--- Directive 1 ---
In the CustomSingleOutputMetric documentation, which version of Tumult Analytics offers this feature?
--- Directive 2 ---
Retype the part of the CustomSingleOutputMetric documentation that opens with the words containing "Wrapper to turn" and closes with "into a Metric.".
--- Directive 3 ---
Write what comes next in the CustomSingleOutputMetric documentation, picking up right after its final sentence.

--- Source ---

_user_defined#

Metric functions for wrapping user-defined functions.

Classes#

CustomSingleOutputMetric

Wrapper to allow users to define a metric that operates on a single output table.

CustomMultiBaselineMetric

Wrapper to turn a function into a metric using DP and single baseline’s output.

class CustomSingleOutputMetric(func, *, name, description=None, output)#

Bases: tmlt.analytics.metrics._base.SingleBaselineMetric

Wrapper to allow users to define a metric that operates on a single output table.

Turns a function that calculates error on two dataframes (one DP, one baseline) into a Metric.

Note

This is only available on a paid version of Tumult Analytics. If you would like to hear more, please contact us at info@tmlt.io.

Example

>>> dp_df = spark.createDataFrame(pd.DataFrame({"A": [5]}))
>>> dp_outputs = {"O": dp_df}
>>> baseline_df = spark.createDataFrame(pd.DataFrame({"A": [5]}))
>>> baseline_outputs = {"O": baseline_df}
>>> def size_difference(dp: DataFrame, baseline: DataFrame):
...     return baseline.count() - dp.count()
>>> metric = CustomSingleOutputMetric(
...     func=size_difference,
...     name="Output size difference",
...     description="Difference in number of rows.",
...     output="O",
... )
>>> result = metric.compute_for_baseline(dp_outputs, baseline_outputs)
>>> result
0
>>> metric.format(result)
'0'
Parameters
__init__(func, *, name, description=None, output)#

Constructor.

Parameters
  • func ((DataFrame, DataFrame) → AnyCallable[[DataFrame, DataFrame], Any]) – Function for computing a metric value from DP outputs and a single baseline’s outputs.

  • name (strstr) – A name for the metric.

  • description (str | NoneOptional[str] (default: None)) – A description of the metric.

  • baselines – The name of the baseline program(s) used for the error report. If None, use all baselines. If a string, use only that baseline. If a list, use only those baselines.

  • output (strstr) – The output to calculate the metric over. This is required, even if the program produces a single output.

--- Information given ---
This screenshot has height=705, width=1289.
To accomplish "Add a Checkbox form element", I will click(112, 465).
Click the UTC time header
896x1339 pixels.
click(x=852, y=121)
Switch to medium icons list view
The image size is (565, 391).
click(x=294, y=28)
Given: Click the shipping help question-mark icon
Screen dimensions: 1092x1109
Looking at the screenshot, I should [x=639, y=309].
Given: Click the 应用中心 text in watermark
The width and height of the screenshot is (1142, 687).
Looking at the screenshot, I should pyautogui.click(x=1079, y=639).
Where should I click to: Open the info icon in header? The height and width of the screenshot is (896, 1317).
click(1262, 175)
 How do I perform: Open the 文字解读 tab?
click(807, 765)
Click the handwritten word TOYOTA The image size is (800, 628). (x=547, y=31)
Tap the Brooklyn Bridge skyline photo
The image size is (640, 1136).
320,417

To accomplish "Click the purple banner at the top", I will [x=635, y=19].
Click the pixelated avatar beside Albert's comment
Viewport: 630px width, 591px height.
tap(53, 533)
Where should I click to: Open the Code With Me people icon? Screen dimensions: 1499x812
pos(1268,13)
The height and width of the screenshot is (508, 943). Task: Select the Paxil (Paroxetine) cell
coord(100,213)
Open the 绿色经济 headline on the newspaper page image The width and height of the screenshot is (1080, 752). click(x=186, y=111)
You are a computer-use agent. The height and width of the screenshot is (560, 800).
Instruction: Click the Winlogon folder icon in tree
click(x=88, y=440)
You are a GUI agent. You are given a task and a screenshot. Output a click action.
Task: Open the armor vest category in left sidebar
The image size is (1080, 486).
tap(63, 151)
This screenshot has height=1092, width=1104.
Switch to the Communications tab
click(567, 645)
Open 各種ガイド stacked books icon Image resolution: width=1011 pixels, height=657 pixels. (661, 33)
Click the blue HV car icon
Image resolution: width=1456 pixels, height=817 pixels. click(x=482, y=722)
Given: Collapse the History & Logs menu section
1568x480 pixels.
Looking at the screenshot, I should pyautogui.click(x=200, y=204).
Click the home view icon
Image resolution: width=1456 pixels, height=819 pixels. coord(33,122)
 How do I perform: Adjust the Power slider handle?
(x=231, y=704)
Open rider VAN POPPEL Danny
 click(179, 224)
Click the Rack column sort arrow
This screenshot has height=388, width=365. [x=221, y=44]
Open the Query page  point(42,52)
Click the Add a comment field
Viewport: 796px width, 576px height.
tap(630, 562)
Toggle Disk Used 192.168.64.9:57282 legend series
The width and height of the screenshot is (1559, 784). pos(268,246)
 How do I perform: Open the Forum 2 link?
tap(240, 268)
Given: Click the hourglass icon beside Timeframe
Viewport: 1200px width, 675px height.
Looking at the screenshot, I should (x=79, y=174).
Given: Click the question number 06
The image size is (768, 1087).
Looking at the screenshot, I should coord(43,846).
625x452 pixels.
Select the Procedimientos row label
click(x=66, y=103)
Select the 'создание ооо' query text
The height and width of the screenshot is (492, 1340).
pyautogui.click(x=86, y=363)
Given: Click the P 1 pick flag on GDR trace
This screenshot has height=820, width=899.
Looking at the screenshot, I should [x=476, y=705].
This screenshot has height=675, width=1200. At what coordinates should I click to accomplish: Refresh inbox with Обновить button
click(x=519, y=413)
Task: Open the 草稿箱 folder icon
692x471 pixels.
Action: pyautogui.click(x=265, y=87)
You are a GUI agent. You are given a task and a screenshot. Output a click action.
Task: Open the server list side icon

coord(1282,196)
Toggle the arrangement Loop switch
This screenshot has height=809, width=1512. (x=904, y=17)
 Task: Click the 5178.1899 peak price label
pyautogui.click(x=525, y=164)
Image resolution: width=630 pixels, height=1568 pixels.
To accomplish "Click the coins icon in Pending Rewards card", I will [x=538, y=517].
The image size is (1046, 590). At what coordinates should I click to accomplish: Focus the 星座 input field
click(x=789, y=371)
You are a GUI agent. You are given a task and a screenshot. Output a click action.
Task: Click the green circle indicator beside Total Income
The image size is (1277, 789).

--- Result 1 ---
Only a paid version of Tumult Analytics.

--- Result 2 ---
Wrapper to turn a function into a metric using DP and single baseline’s output.

class CustomSingleOutputMetric(func, *, name, description=None, output)#

Bases: tmlt.analytics.metrics._base.SingleBaselineMetric

Wrapper to allow users to define a metric that operates on a single output table.

Turns a function that calculates error on two dataframes (one DP, one baseline) into a Metric.

--- Result 3 ---
property output#

Returns the name of the run output.

Return type

str

property func#

Returns function to be applied.

Return type

Callable

format(value)#

Converts value to human-readable format.

Parameters

value (Any) –

check_compatibility_with_program(program)#

Checks if the metric is compatible with the program.

Parameters

program (Type[tmlt.analytics.program.SessionProgram]) –

compute_for_baseline(dp_outputs, baseline_outputs)#

Returns the metric value given the DP outputs and the baseline outputs.

Parameters
property name#

Returns the name of the metric.

Return type

str

property description#

Returns the description of the metric.

Return type

str

property baselines#

Returns the baselines used for the metric.

Return type

Optional[Union[str, List[str]]]

__call__(dp_outputs, baseline_outputs)#

Computes the given metric on the given DP and baseline outputs.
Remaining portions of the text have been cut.